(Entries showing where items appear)
-- start --

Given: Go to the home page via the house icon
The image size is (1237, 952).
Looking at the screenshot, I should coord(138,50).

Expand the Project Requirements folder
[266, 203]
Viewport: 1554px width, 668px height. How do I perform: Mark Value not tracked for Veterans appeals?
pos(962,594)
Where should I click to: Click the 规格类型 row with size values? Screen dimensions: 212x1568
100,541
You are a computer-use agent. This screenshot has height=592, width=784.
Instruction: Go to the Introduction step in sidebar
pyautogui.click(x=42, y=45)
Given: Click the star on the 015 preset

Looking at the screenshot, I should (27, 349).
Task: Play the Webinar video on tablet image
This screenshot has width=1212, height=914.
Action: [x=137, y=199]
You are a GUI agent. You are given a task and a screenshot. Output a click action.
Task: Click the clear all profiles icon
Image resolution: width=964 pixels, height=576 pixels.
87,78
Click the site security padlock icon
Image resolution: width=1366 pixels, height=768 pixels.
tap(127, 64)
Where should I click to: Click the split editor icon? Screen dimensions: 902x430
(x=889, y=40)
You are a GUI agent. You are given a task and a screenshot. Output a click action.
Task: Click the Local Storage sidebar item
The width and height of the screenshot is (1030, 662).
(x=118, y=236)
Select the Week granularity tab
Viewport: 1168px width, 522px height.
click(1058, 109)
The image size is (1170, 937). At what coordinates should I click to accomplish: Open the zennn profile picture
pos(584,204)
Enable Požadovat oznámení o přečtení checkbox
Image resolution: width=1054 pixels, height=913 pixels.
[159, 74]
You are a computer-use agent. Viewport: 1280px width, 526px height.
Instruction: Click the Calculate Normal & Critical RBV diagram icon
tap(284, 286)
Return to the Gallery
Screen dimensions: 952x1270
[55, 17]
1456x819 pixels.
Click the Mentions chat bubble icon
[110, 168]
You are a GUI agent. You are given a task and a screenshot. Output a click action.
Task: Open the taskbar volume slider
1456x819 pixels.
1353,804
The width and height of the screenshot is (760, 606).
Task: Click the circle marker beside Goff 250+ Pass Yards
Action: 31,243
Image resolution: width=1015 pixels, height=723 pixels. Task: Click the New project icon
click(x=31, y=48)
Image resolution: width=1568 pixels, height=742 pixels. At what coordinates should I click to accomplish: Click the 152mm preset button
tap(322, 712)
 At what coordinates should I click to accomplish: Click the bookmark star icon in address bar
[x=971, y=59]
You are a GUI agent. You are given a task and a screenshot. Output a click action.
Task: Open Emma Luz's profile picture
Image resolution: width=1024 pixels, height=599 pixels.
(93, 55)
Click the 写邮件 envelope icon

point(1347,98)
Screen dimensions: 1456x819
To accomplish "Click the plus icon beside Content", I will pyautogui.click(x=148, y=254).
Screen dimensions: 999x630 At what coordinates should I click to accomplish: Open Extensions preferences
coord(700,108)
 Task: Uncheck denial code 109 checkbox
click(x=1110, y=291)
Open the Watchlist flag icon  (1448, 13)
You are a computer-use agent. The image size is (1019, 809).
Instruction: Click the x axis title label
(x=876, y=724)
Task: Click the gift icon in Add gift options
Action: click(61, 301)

-- end --

▸ **Instructions for the task**
Reproduce the lines from the first one through the line containing "Action: [x=137, y=199]" without any changes.

▸ **Correct result**
Given: Go to the home page via the house icon
The image size is (1237, 952).
Looking at the screenshot, I should coord(138,50).

Expand the Project Requirements folder
[266, 203]
Viewport: 1554px width, 668px height. How do I perform: Mark Value not tracked for Veterans appeals?
pos(962,594)
Where should I click to: Click the 规格类型 row with size values? Screen dimensions: 212x1568
100,541
You are a computer-use agent. This screenshot has height=592, width=784.
Instruction: Go to the Introduction step in sidebar
pyautogui.click(x=42, y=45)
Given: Click the star on the 015 preset

Looking at the screenshot, I should (27, 349).
Task: Play the Webinar video on tablet image
This screenshot has width=1212, height=914.
Action: [x=137, y=199]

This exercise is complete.